Dataset entries
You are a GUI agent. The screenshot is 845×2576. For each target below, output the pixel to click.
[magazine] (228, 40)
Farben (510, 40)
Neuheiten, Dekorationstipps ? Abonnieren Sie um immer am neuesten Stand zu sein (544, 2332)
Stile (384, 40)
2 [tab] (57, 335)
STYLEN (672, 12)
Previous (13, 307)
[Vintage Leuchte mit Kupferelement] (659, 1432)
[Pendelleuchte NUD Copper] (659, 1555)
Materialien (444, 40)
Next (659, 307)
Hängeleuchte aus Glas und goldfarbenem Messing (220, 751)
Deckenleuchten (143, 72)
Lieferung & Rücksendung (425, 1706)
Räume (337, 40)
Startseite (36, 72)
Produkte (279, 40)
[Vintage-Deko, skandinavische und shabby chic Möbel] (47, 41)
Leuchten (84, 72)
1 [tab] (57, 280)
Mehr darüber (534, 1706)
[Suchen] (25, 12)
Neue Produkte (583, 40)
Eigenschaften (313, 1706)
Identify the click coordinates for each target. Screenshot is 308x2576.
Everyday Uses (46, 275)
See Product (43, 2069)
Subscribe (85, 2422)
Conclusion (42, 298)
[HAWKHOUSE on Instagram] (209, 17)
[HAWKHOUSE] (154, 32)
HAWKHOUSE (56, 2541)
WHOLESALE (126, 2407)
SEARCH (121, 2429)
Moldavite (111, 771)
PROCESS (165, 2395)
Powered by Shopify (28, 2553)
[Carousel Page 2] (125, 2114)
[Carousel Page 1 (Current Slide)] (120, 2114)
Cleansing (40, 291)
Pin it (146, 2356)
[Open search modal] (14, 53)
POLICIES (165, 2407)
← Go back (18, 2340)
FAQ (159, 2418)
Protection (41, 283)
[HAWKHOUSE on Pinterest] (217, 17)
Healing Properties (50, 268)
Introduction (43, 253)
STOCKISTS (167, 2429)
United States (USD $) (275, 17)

◆ **YOUR GOAL**:
All records are to be retyped exactly. None may be omitted.

◆ **ANSWER TO THE EXERCISE**:
You are a GUI agent. The screenshot is 845×2576. For each target below, output the pixel to click.
[magazine] (228, 40)
Farben (510, 40)
Neuheiten, Dekorationstipps ? Abonnieren Sie um immer am neuesten Stand zu sein (544, 2332)
Stile (384, 40)
2 [tab] (57, 335)
STYLEN (672, 12)
Previous (13, 307)
[Vintage Leuchte mit Kupferelement] (659, 1432)
[Pendelleuchte NUD Copper] (659, 1555)
Materialien (444, 40)
Next (659, 307)
Hängeleuchte aus Glas und goldfarbenem Messing (220, 751)
Deckenleuchten (143, 72)
Lieferung & Rücksendung (425, 1706)
Räume (337, 40)
Startseite (36, 72)
Produkte (279, 40)
[Vintage-Deko, skandinavische und shabby chic Möbel] (47, 41)
Leuchten (84, 72)
1 [tab] (57, 280)
Mehr darüber (534, 1706)
[Suchen] (25, 12)
Neue Produkte (583, 40)
Eigenschaften (313, 1706)
Identify the click coordinates for each target. Screenshot is 308x2576.
Everyday Uses (46, 275)
See Product (43, 2069)
Subscribe (85, 2422)
Conclusion (42, 298)
[HAWKHOUSE on Instagram] (209, 17)
[HAWKHOUSE] (154, 32)
HAWKHOUSE (56, 2541)
WHOLESALE (126, 2407)
SEARCH (121, 2429)
Moldavite (111, 771)
PROCESS (165, 2395)
Powered by Shopify (28, 2553)
[Carousel Page 2] (125, 2114)
[Carousel Page 1 (Current Slide)] (120, 2114)
Cleansing (40, 291)
Pin it (146, 2356)
[Open search modal] (14, 53)
POLICIES (165, 2407)
← Go back (18, 2340)
FAQ (159, 2418)
Protection (41, 283)
[HAWKHOUSE on Pinterest] (217, 17)
Healing Properties (50, 268)
Introduction (43, 253)
STOCKISTS (167, 2429)
United States (USD $) (275, 17)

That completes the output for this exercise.